* [BRIEF]: Look for the word "icon" in the entries and copy each line where it appears.

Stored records

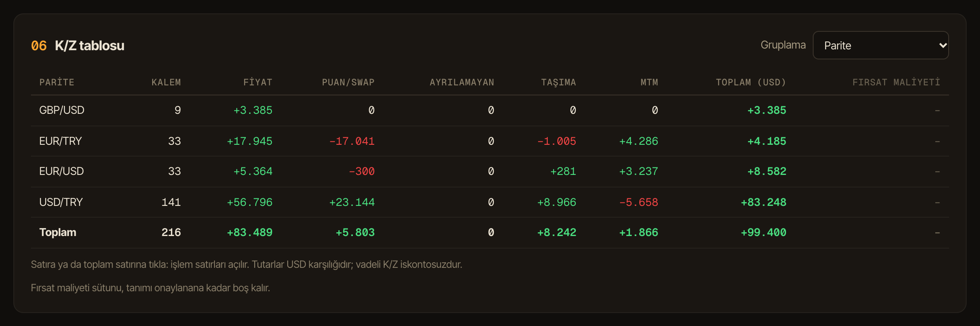Select the MTM column header
The height and width of the screenshot is (326, 980).
point(649,82)

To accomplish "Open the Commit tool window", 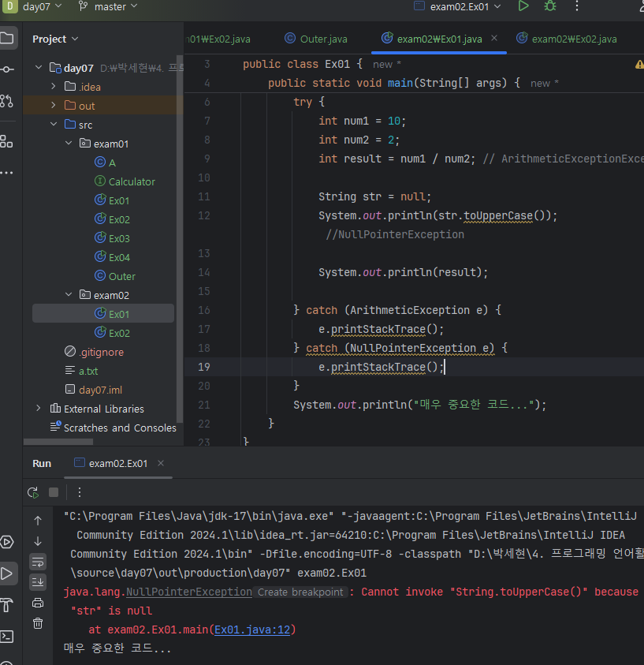I will (7, 69).
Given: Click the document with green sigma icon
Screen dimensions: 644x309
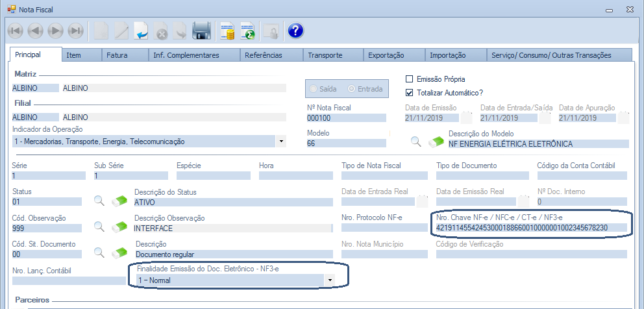Looking at the screenshot, I should click(248, 31).
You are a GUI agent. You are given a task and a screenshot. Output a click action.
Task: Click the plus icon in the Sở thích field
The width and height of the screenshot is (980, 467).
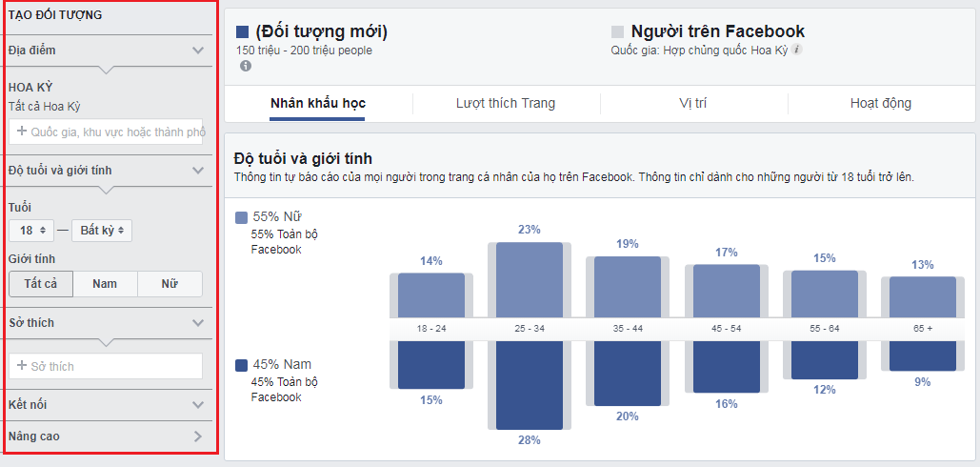(x=22, y=366)
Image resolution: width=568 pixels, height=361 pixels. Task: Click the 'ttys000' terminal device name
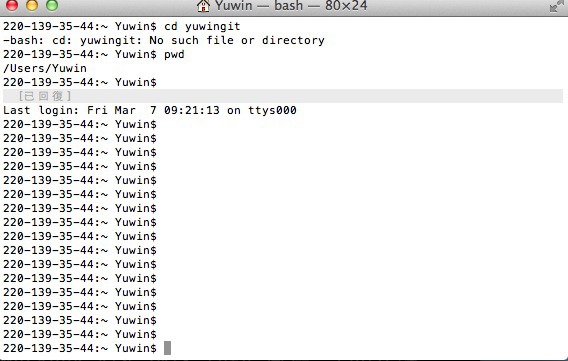coord(272,110)
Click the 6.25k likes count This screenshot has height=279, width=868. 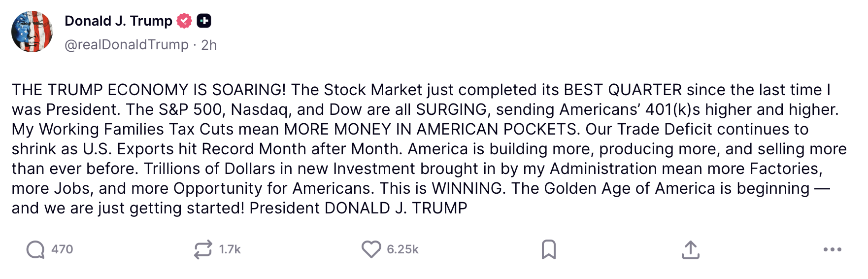[402, 249]
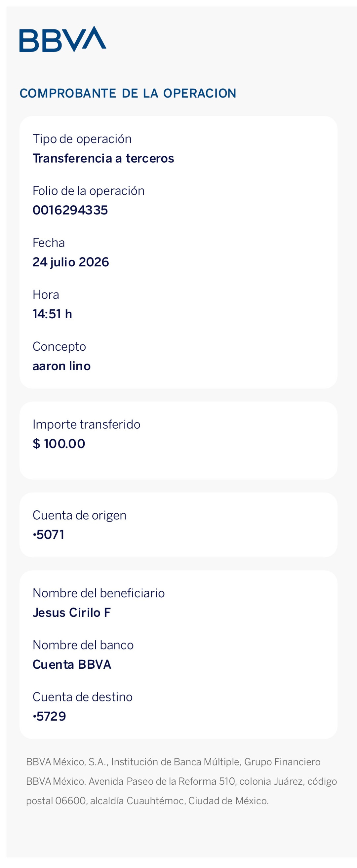Image resolution: width=357 pixels, height=868 pixels.
Task: Select the origin account •5071
Action: tap(49, 535)
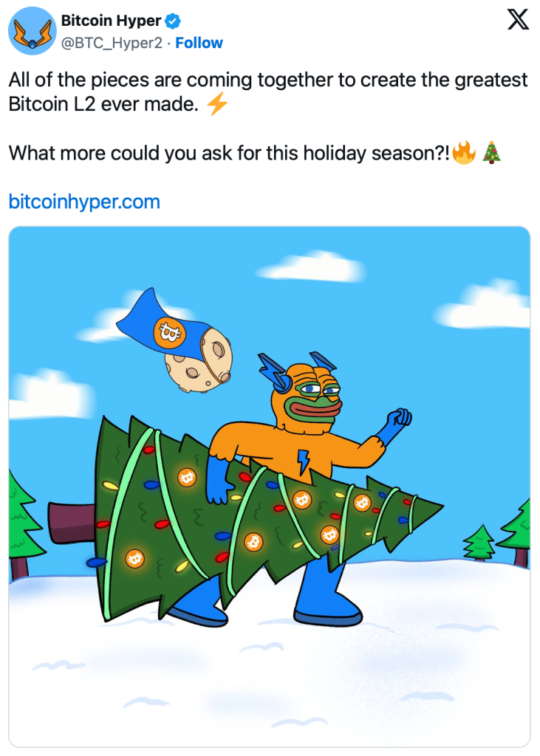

* [SOLUTION TO THIS PROBLEM]:
Given: Click the document with green sigma icon
Task: Click the plus icon in the Sở thích field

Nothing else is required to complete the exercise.